**** Исходный фрагмент

Современную ему эпоху, вторую половину XX века, Гинзбург определяет как время барокко: «Барокко более, чем стиль, состояние души, мира, ужас не в том, что жизнь и смерть, смерть и любовь рядом, что они находятся в постоянном противоборстве, а в том, что они сосуществуют, уживаются. Иногда это ощущаешь, осознаешь в беспощадной отчетливости». И через диалог с переведенными им поэтами Гинзбург выстраивает целую иерархию форм внутреннего сопротивления личности привычному ужасу современного барокко. Первое место занимает духовный максимализм, неуступчивый поиск святого Грааля, воплощенный для Гинзбурга в фигуре и поэзии Вольфрама фон Эшенбаха, автора «Парцифаля». Затем следует «открытие закона относительности ценностей в расколотом, взорванном мире» — это открытие для Гинзбурга связано с развеселой поэзией вагантов, с одной стороны, и с трагической иронией Гейне, с другой. Именно у последнего Гинзбург берет афоризм, который воспринимает как эпиграф к собственной жизни: «Не сдаюсь, но гибну!» Способности скорбеть, глубоко и сильно переживать сострадание автор-переводчик научился у поэтов немецкого барокко, современников тридцатилетней войны, Андреуса Гриффиуса и Пауля Флеминга. Более высокое место в этой иерархии ценностей отведено Шиллеру с его умением произнести высокие слова, возвыситься до пафоса, до гнева, до буйства неприятия непреодолимых обстоятельств.

********

> **Задания**
**A)** Каких поэтов фрагмент о Гинзбурге называет по имени? Перечислите их всех.
**B)** Какой афоризм Гейне Гинзбург, согласно фрагменту о Гинзбурге, воспринимает как эпиграф к собственной жизни?
**C)** Продолжите фрагмент о Гинзбурге, начав сразу после его последнего предложения.
Записи далее представляют собой самостоятельный материал, не связанный с фрагментом о Гинзбурге.

**** Выдержки из данных

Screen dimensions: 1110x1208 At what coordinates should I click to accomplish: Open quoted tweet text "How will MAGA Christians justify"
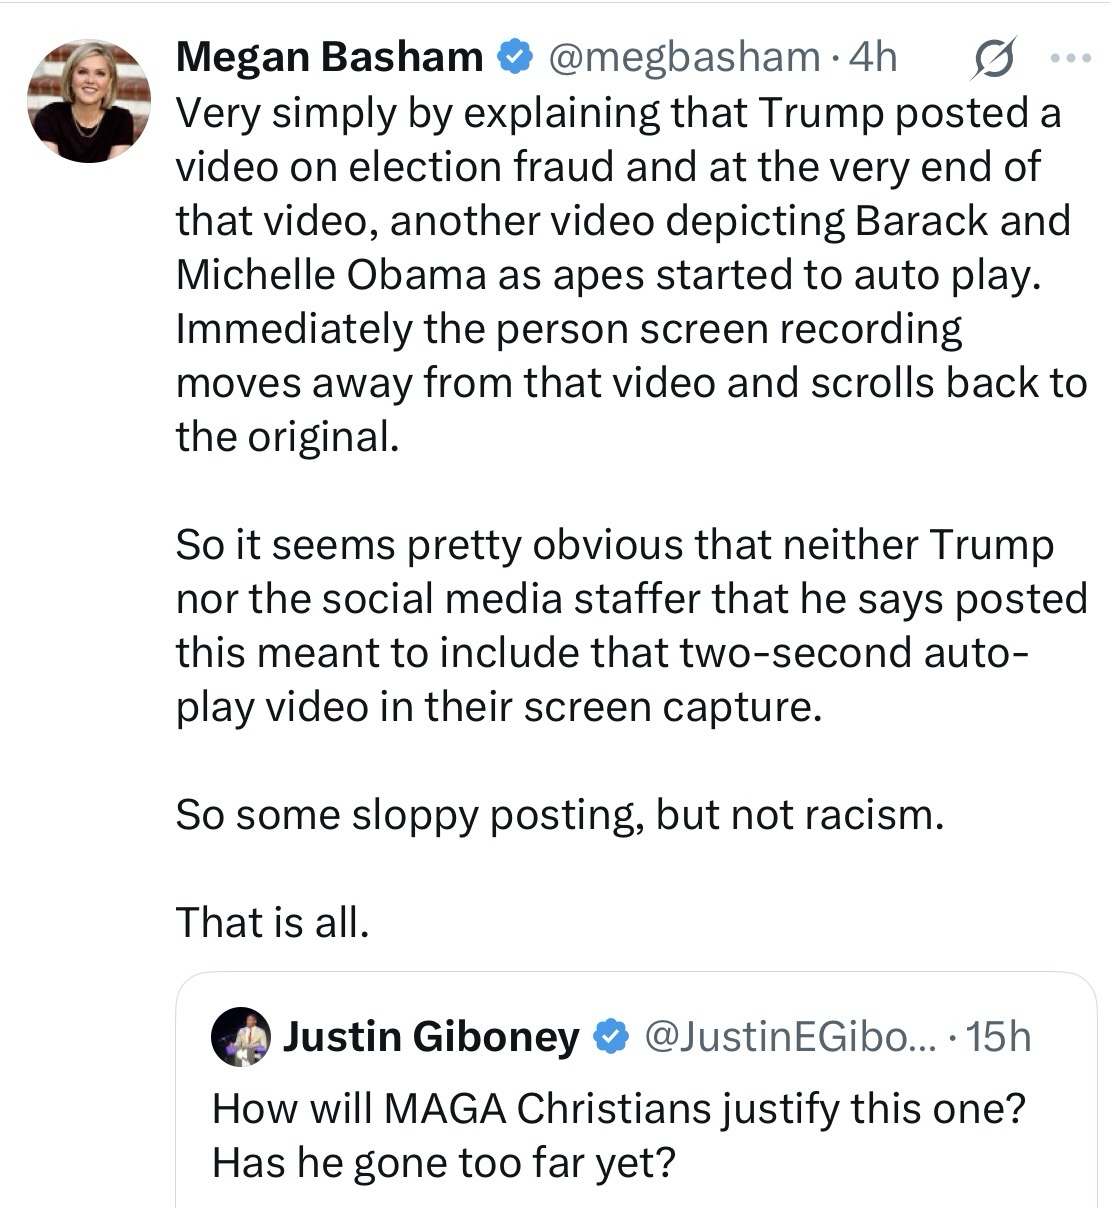click(x=620, y=1109)
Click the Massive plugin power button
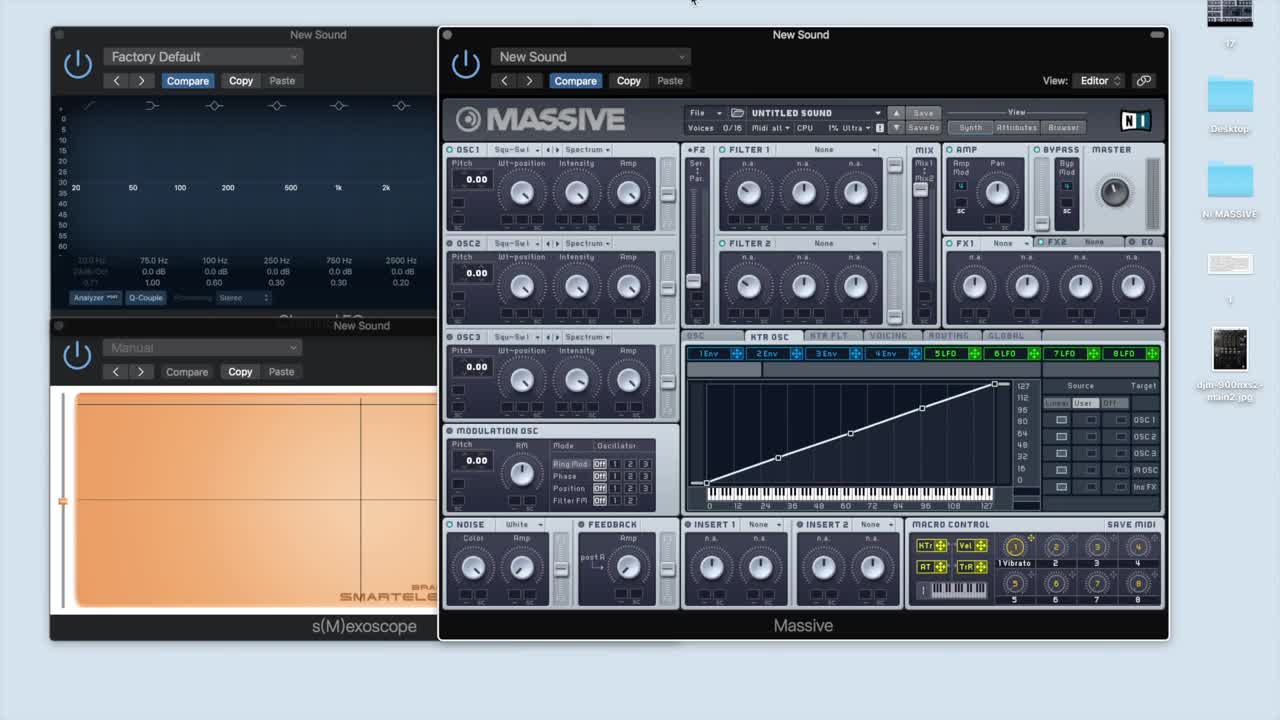1280x720 pixels. 465,64
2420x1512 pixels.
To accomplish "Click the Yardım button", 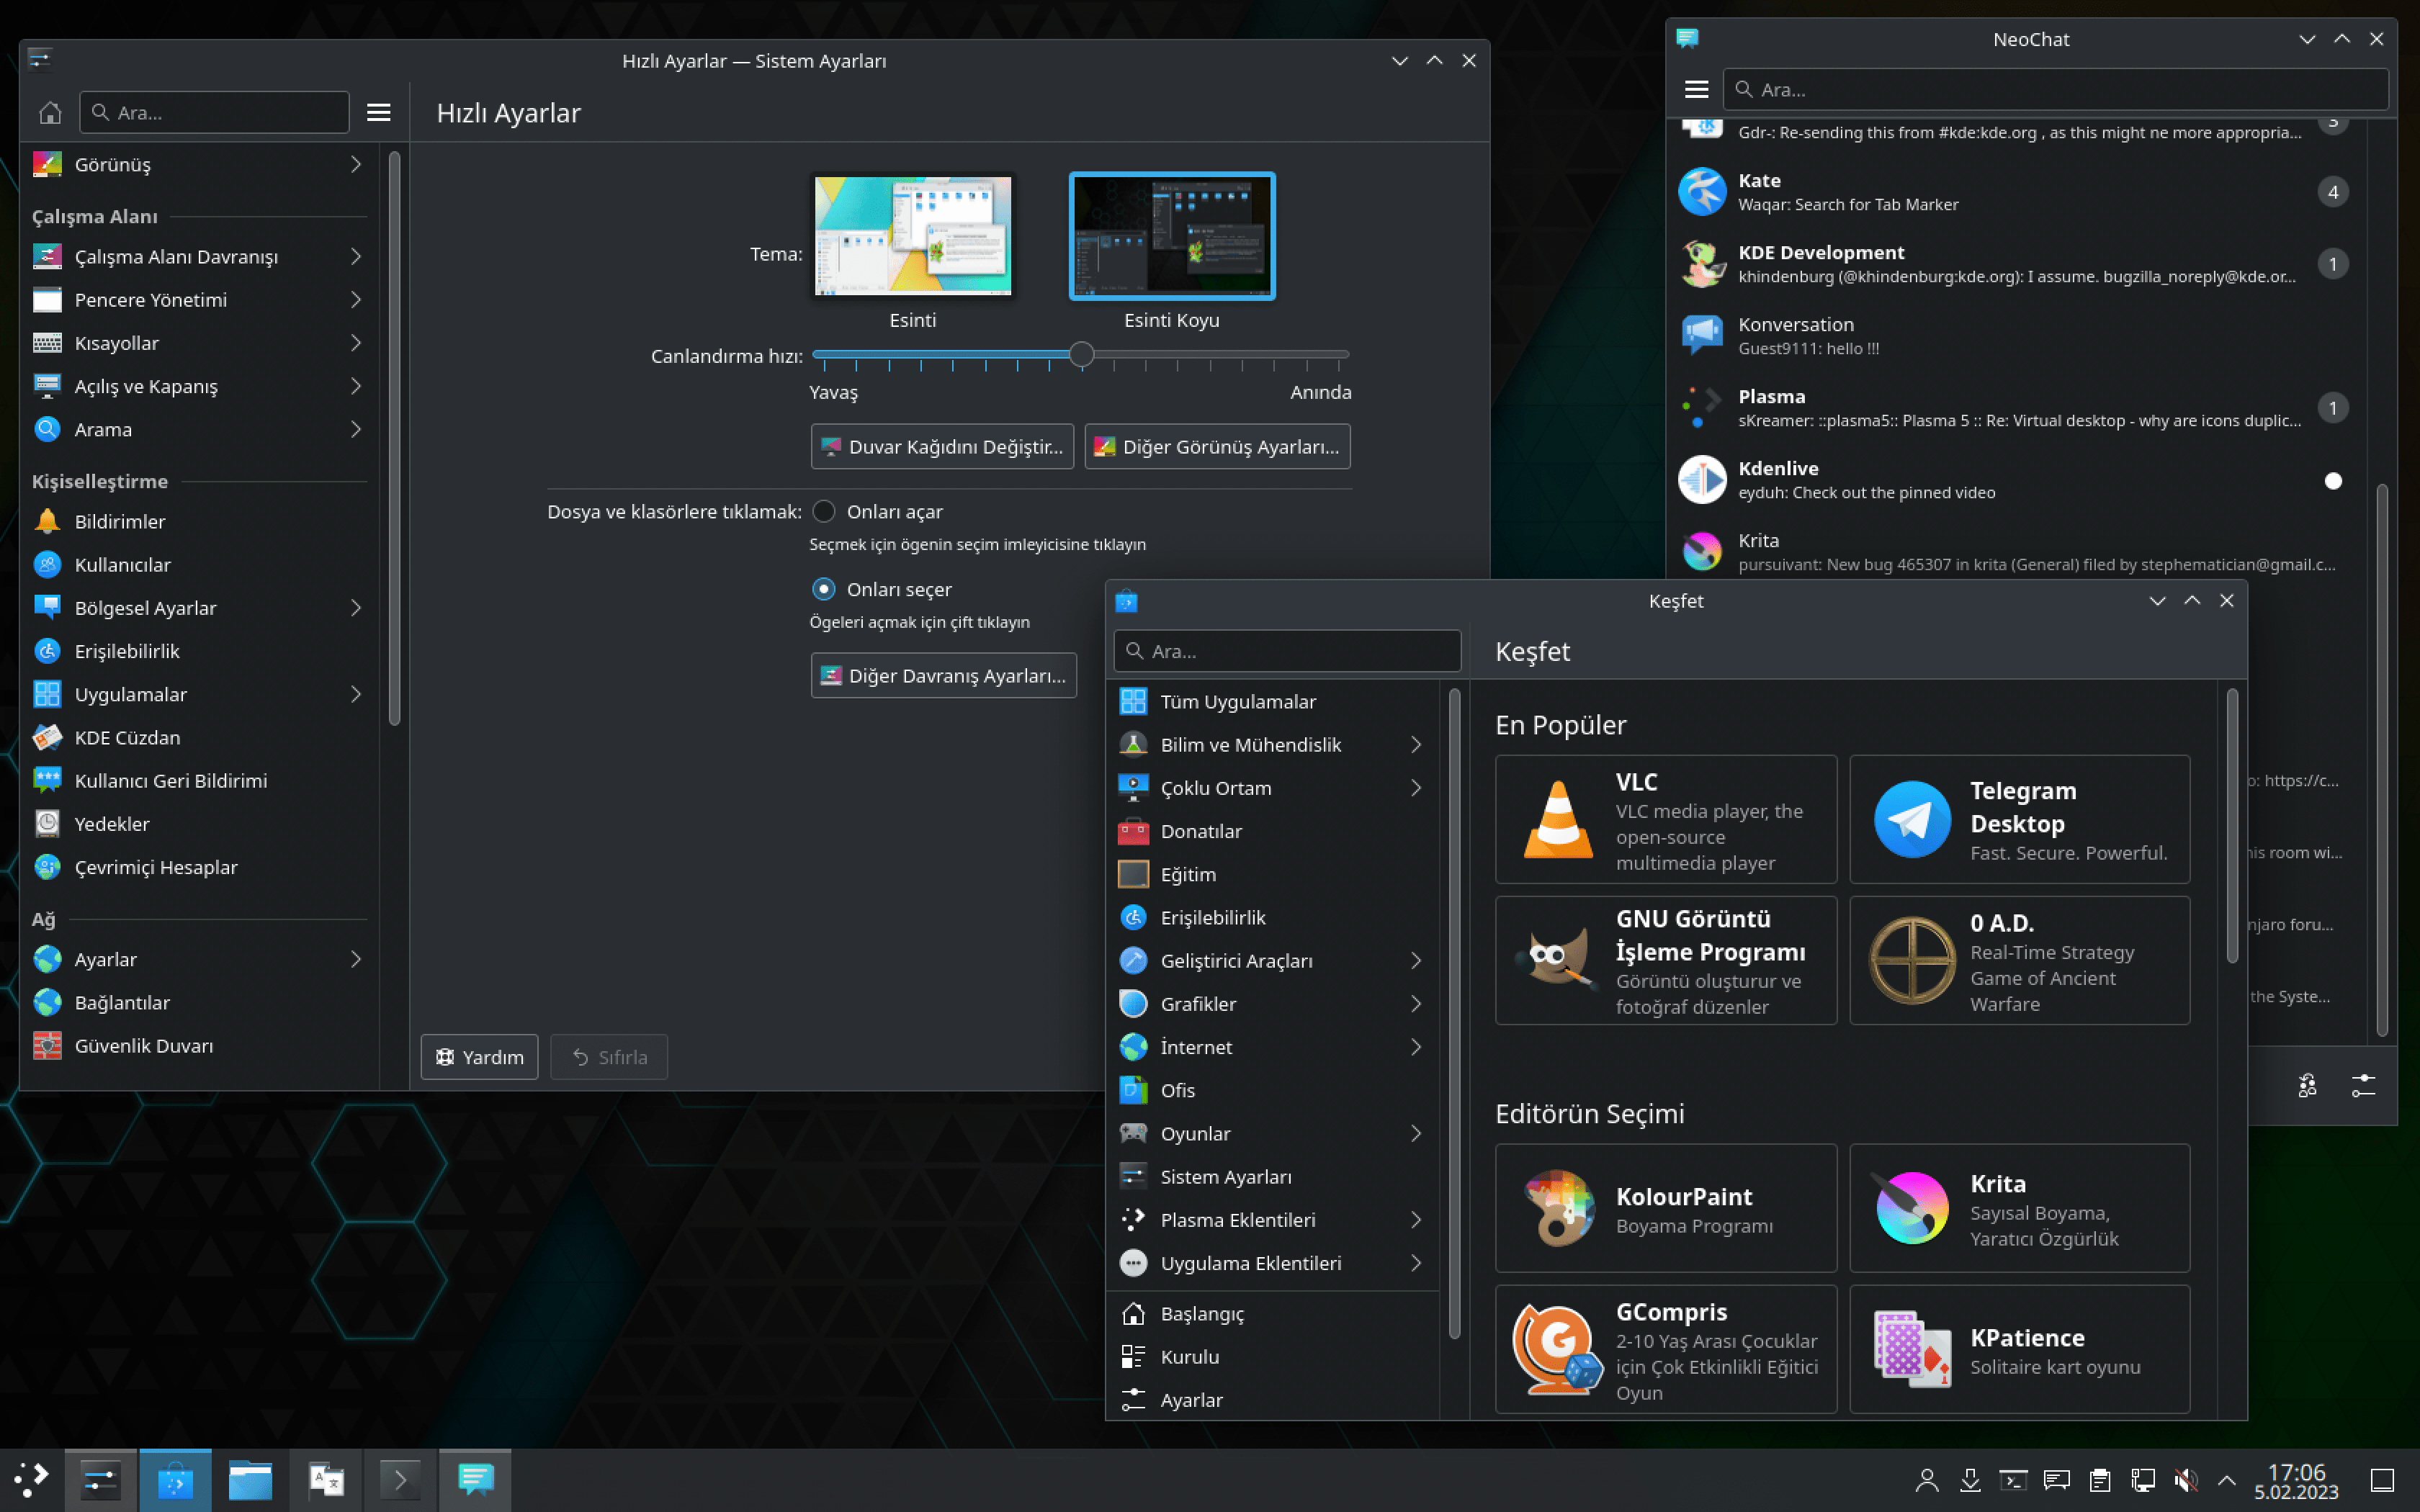I will [x=479, y=1057].
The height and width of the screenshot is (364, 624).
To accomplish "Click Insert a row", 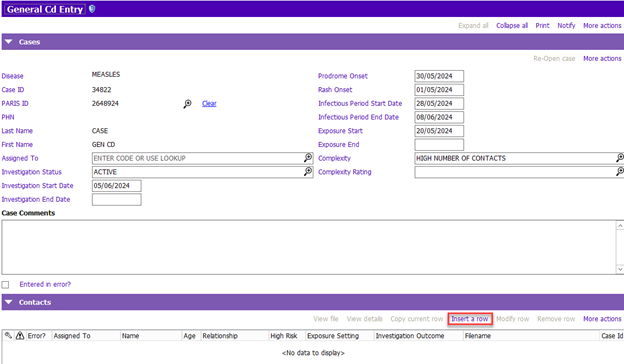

********

> **Ответы к заданиям**
**A)** Вольфрам фон Эшенбах, Гейне, Андреус Гриффиус, Пауль Флеминг, Шиллер.

**B)** «Не сдаюсь, но гибну!»

**C)**
Каждую из культурных моделей Гинзбург «примеривает» к себе, к своему биографическому опыту, показывая, что все они сыграли важную роль в его персональной истории сопротивления ужасу эпохи, выпавшей на его долю. Но наиболее близкую самому Гинзбургу позицию в его иерархии ценностей, поддерживающих сопротивление духу барокко, занимает Карл Орф, который в годы нацизма не протестовал и не сотрудничал, а писал свою великую «Carmina Вuгаnа», противопоставляя ужасу и насилию слабость и беззащитность творчества: «Что такое сопротивление? Есть разные виды сопротивления. Сила сопротивления — сопротивление силой. Но было в нацистской Германии и сопротивление слабостью: неспособностью, невозможностью участвовать в насилии. Самой попыткой выжить, когда полагается умереть. Невозможностью не думать, когда думать не полагается. Попыткой знать, когда обязывают к незнанию. Попыткой протащить радость и просветление в зону отчаяния и смерти. Так ли?»
Характерно, что даже в произведениях, подчиненных доминанте мыслительного дискурса (а к ним, помимо романов А. Зиновьева и Л. Гинзбурга, отнесем «Уроки Армении» А. Битова, «промежуточную» прозу Л. Я. Гинзбург, мемуарно-аналитические книги Н. Я. Мандельштам, «Процесс исключения» Л. Чуковской, «Воскрешение Маяковского» Ю. Карабчиевского, «Память» В. Чивилихина) притчевость продолжает
играть существенную роль. Хотя в этих произведениях, как правило, нет строгой фабулы, а сюжет подчинен логике мысли автора, каждый эпизод повествования — вымышленный или опирающийся на реальные события — всегда строится как микропритча, со своим невысказанным или рационально не воплотимым смыслом. Именно «вторые планы» этих микропритч и становятся звеньями интеллектуального сюжета.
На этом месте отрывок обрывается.